### CONJUNTO DE TAREAS
(A) Según el fragmento sobre la contaminación y la vida urbana, ¿qué cosas que dan sentido a la vida urbana perdemos al entregar el espacio público al automóvil? Enumérelas todas.
(B) Continúe el fragmento sobre la contaminación y la vida urbana a partir de su última oración.

### FRAGMENTO PROPORCIONADO
El círculo se cierra de manera perversa: la contaminación atmosférica va de la mano con el deterioro de la calidad urbana y la erosión de nuestros vínculos sociales. Al entregar el espacio público al medio de transporte más alienante y contaminante, no solo respiramos aire tóxico, sino que perdemos aquello que da sentido a la vida urbana: la posibilidad del encuentro fortuito, la conversación espontánea, el comercio de proximidad, el juego de los niños en las calles. Nuestras arterias urbanas, diseñadas exclusivamente para el flujo vehicular, se han convertido en barreras que fragmentan barrios y comunidades. Donde debería existir vida pública —mercados, plazas, espacios para el encuentro— encontramos kilómetros de asfalto que separan más que conectan. El ruido constante del tráfico ahoga las conversaciones, mientras que la velocidad de los vehículos transforma el espacio público en un territorio hostil para caminar, detenerse o simplemente estar. Esta lógica no solo nos envenena; también empobrece nuestra experiencia urbana. Las ciudades más vivibles del mundo han comprendido que las calles pueden ser simultáneamente espacios de movilidad y de vida social. Cuando priorizamos la velocidad del automóvil por sobre la calidad del espacio urbano, no solo producimos smog: producimos soledad, desconfianza y una experiencia urbana empobrecida.

### MATERIAL MOSTRADO
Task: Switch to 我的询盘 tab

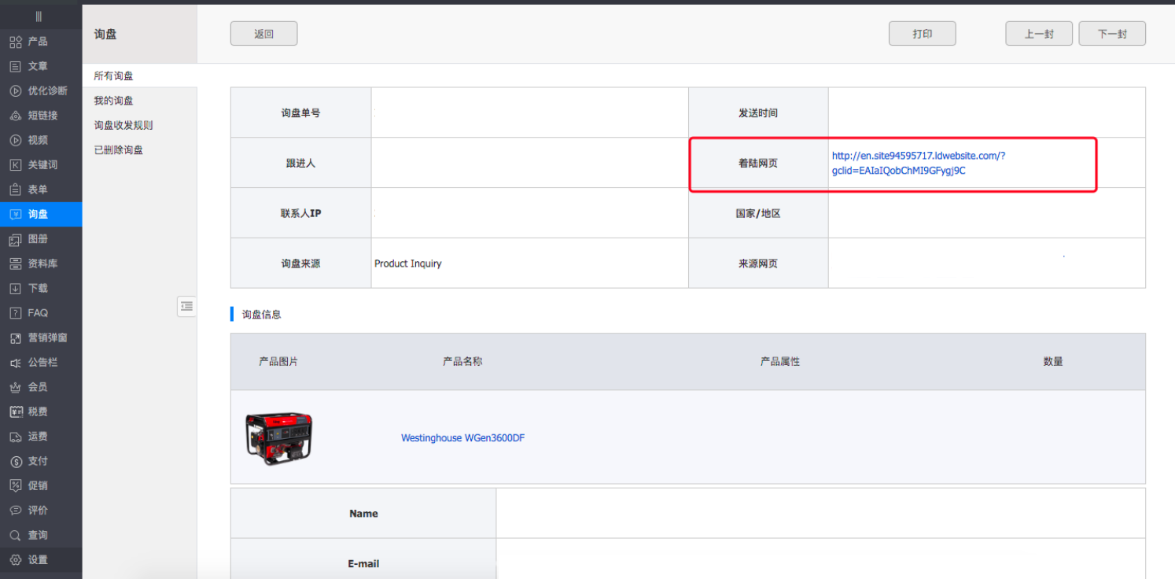Action: click(x=113, y=101)
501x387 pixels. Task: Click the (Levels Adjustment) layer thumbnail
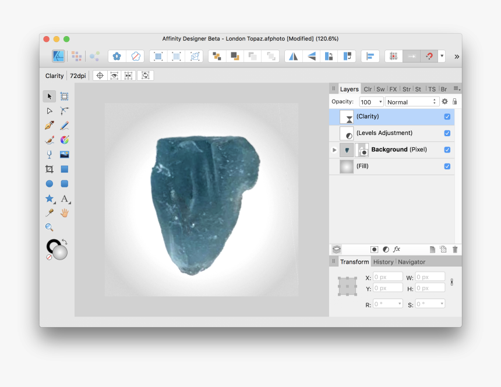(347, 133)
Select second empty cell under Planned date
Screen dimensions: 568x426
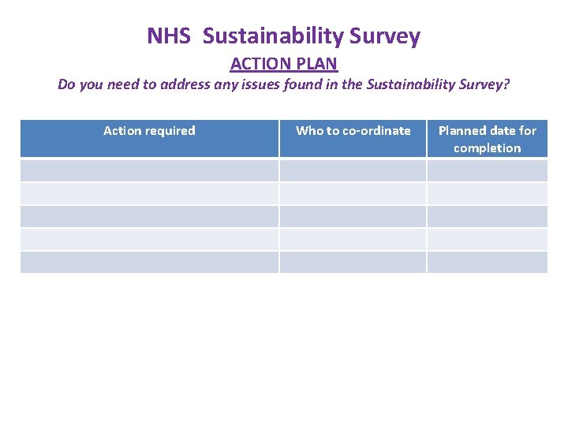[x=487, y=194]
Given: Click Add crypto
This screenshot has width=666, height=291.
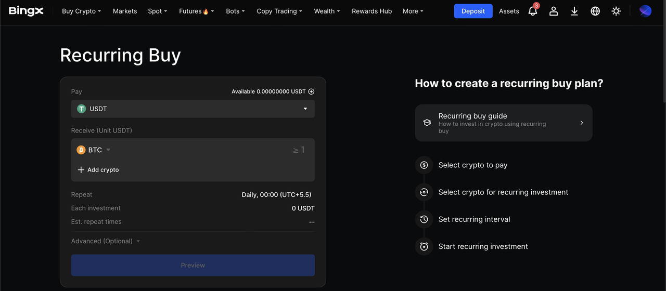Looking at the screenshot, I should click(98, 170).
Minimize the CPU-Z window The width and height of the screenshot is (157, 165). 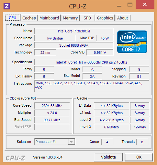point(119,5)
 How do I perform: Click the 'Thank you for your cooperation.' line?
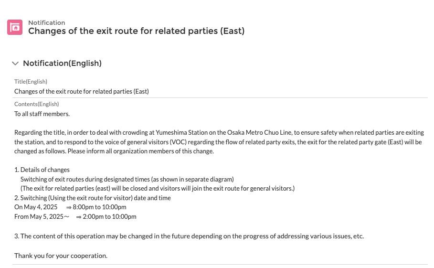click(x=61, y=256)

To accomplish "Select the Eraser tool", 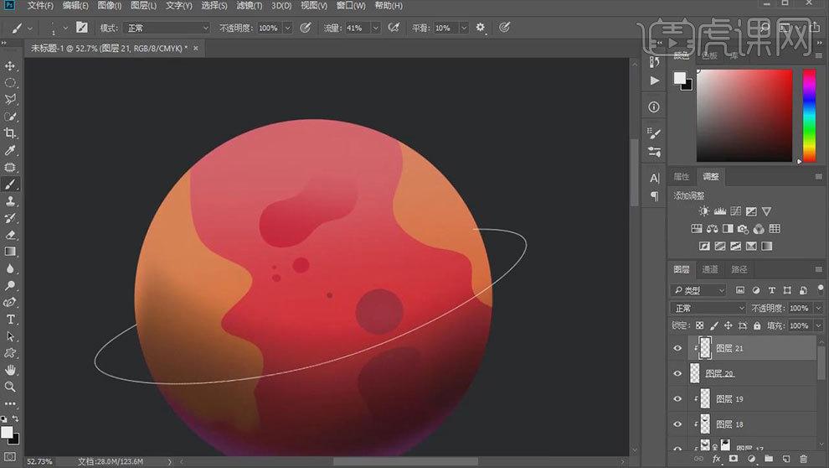I will (x=11, y=235).
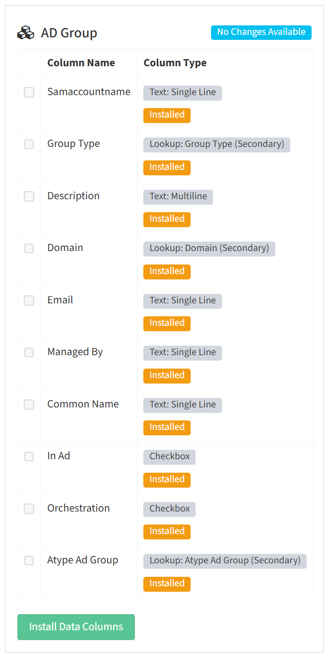Image resolution: width=328 pixels, height=657 pixels.
Task: Toggle the Atype Ad Group checkbox
Action: (29, 560)
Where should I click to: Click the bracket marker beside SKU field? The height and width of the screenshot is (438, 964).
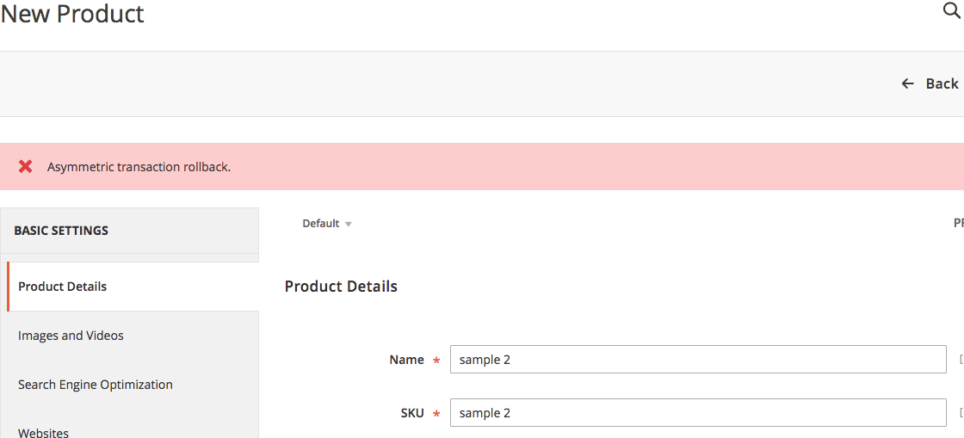pyautogui.click(x=961, y=413)
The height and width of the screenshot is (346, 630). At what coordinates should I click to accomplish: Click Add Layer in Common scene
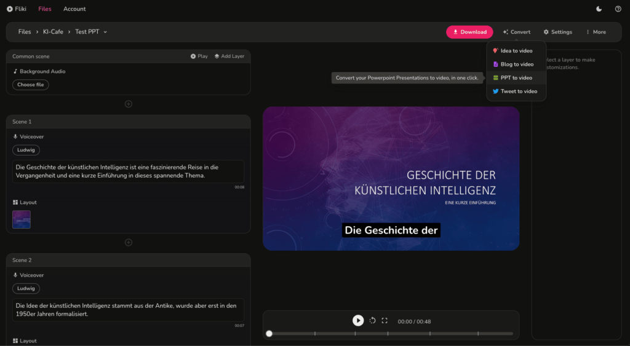coord(229,57)
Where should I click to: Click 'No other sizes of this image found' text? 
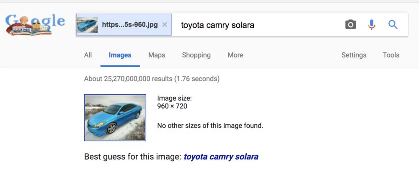click(x=210, y=125)
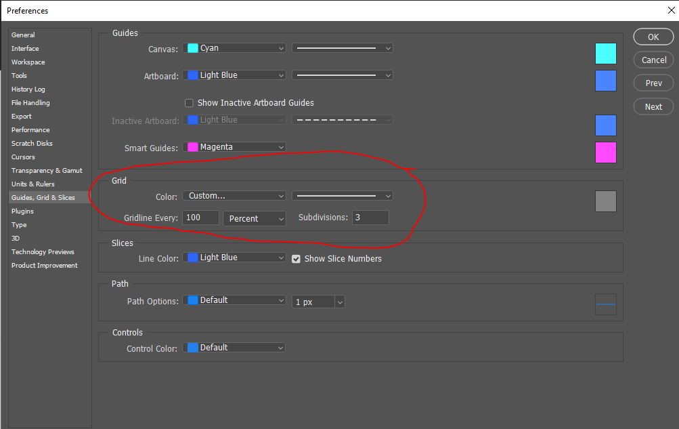Select the Subdivisions value field
The height and width of the screenshot is (429, 679).
(370, 218)
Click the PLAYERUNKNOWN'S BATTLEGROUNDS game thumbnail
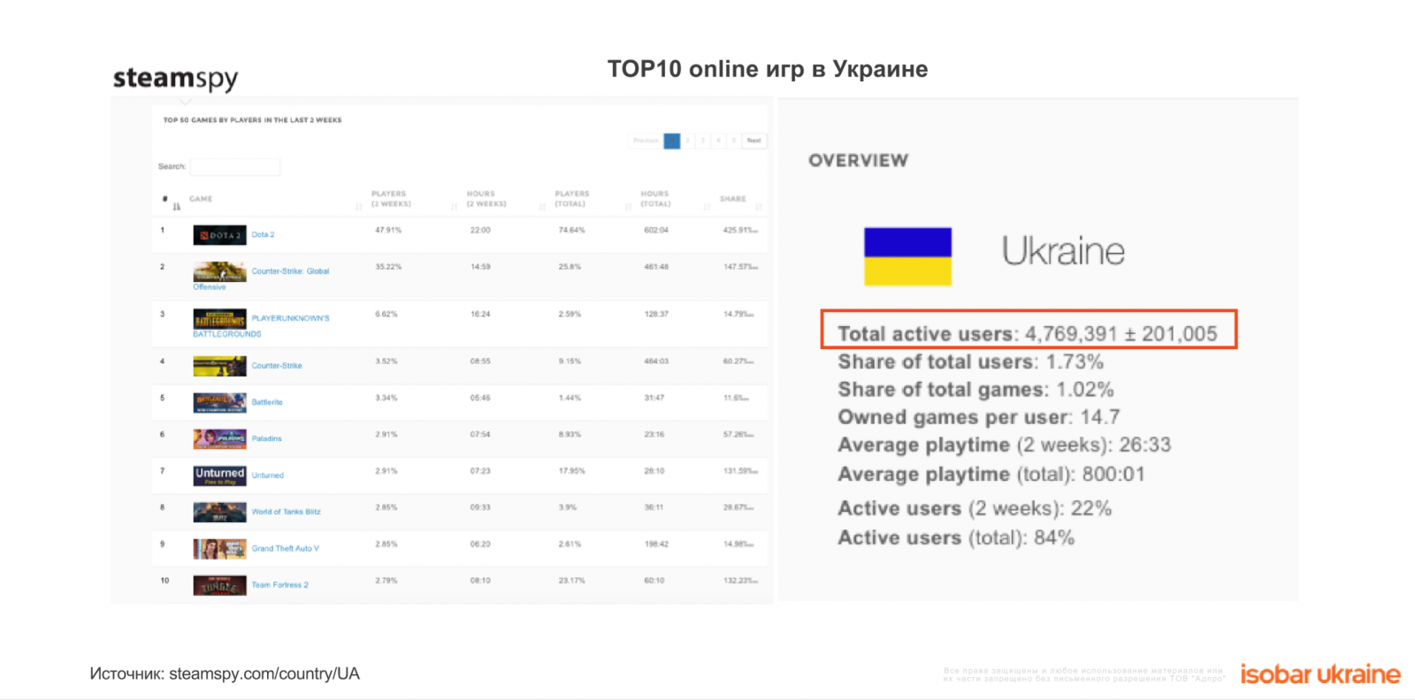Viewport: 1415px width, 700px height. pos(219,318)
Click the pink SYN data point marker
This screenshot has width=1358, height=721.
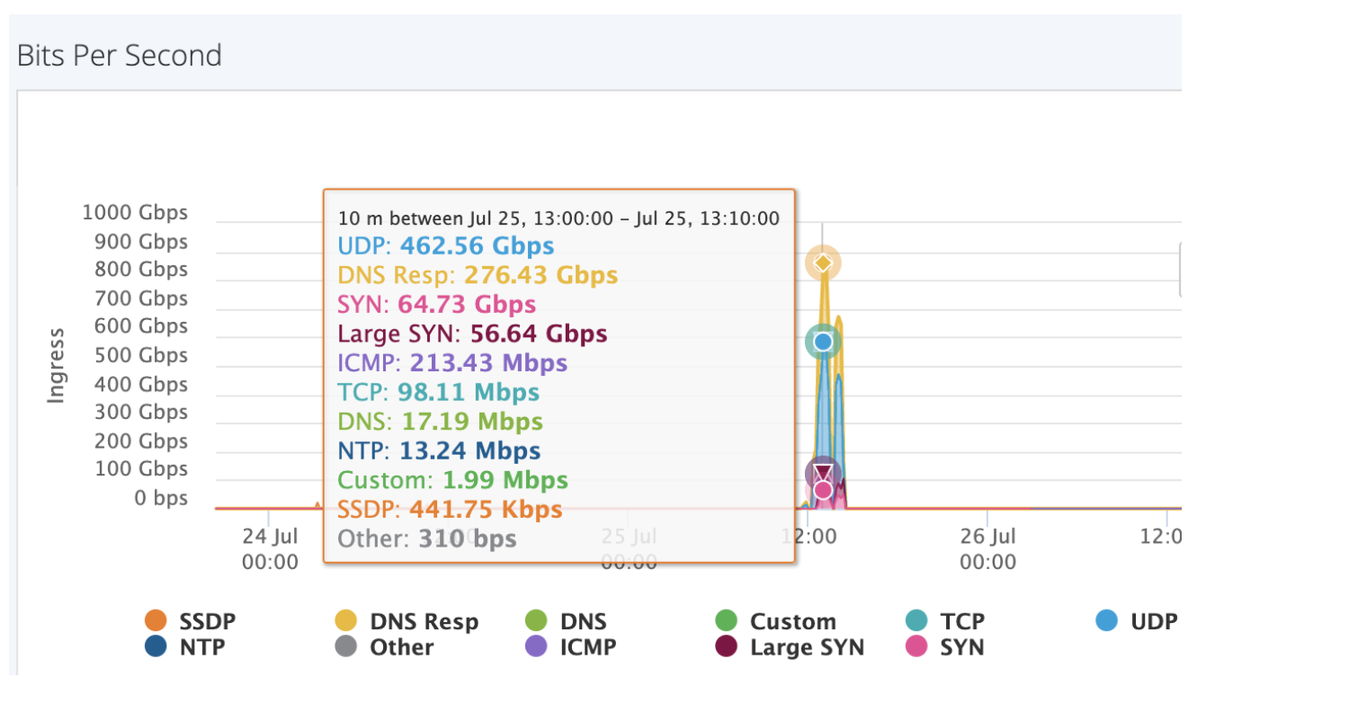(822, 490)
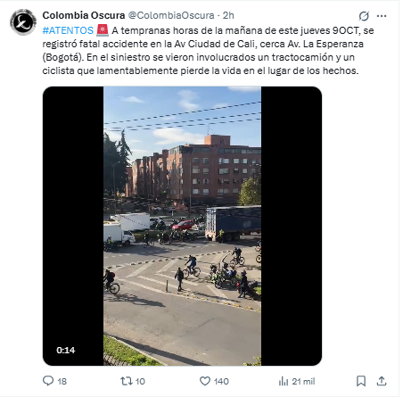Bookmark this post
The height and width of the screenshot is (397, 403).
(361, 381)
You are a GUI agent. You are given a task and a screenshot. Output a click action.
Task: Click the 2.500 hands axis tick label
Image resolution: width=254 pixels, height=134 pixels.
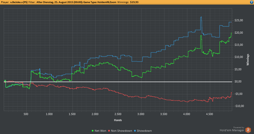pos(118,114)
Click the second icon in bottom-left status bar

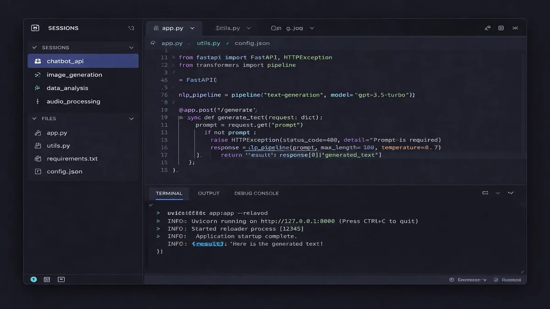pos(47,279)
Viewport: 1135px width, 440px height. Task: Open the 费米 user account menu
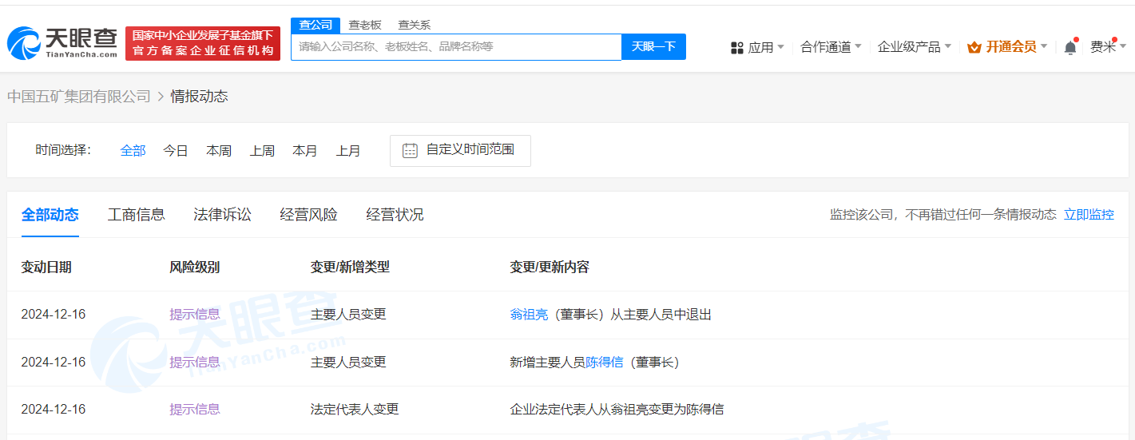[x=1107, y=47]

### RESULTADOS EN ORDEN
(A)
- La posibilidad del encuentro fortuito
- La conversación espontánea
- El comercio de proximidad
- El juego de los niños en las calles

(B)
La Transformación es Posible

La experiencia de Barcelona con el modelo de supermanzanas demuestra que no se trata de una utopía. El plan logró reducir un 25% del tráfico vehicular, superando las proyecciones iniciales del 15%, mientras liberaba el 70% del espacio dedicado al automóvil. Los beneficios son medibles: “podríamos evitar 667 muertes prematuras cada año, más de 18.000 ataques de asma, más de 12.000 bronquitis agudas, o más de 600 hospitalizaciones con problemas cardiovasculares”. Multiplica esos valores por cuatro y tendrás una idea del impacto que tendría en el Gran Santiago la implementación de un sistema de supermanzanas [5] . El impacto económico es revelador: un ahorro de 1.700 millones de euros anuales en gastos sanitarios, mientras que la implementación costaría apenas 30 millones de euros anuales. No se trata solo de cambiar algunas calles, sino de “rediseñar las redes” para cambiar todo sin demoler un solo edificio.

Una Decisión Colectiva

El aire que respiramos refleja las decisiones que tomamos como sociedad sobre el tipo de ciudad que queremos habitar. Mientras sigamos concibiendo las calles como arterias para la circulación en automóvil, seguiremos respirando los costos ambientales y sociales de esa elección. La contaminación atmosférica no es un problema técnico que se resuelve con filtros o restricciones: es el síntoma visible de un modelo urbano obsoleto que ha olvidado que las ciudades existen para que las personas se encuentren, no para que los autos circulen.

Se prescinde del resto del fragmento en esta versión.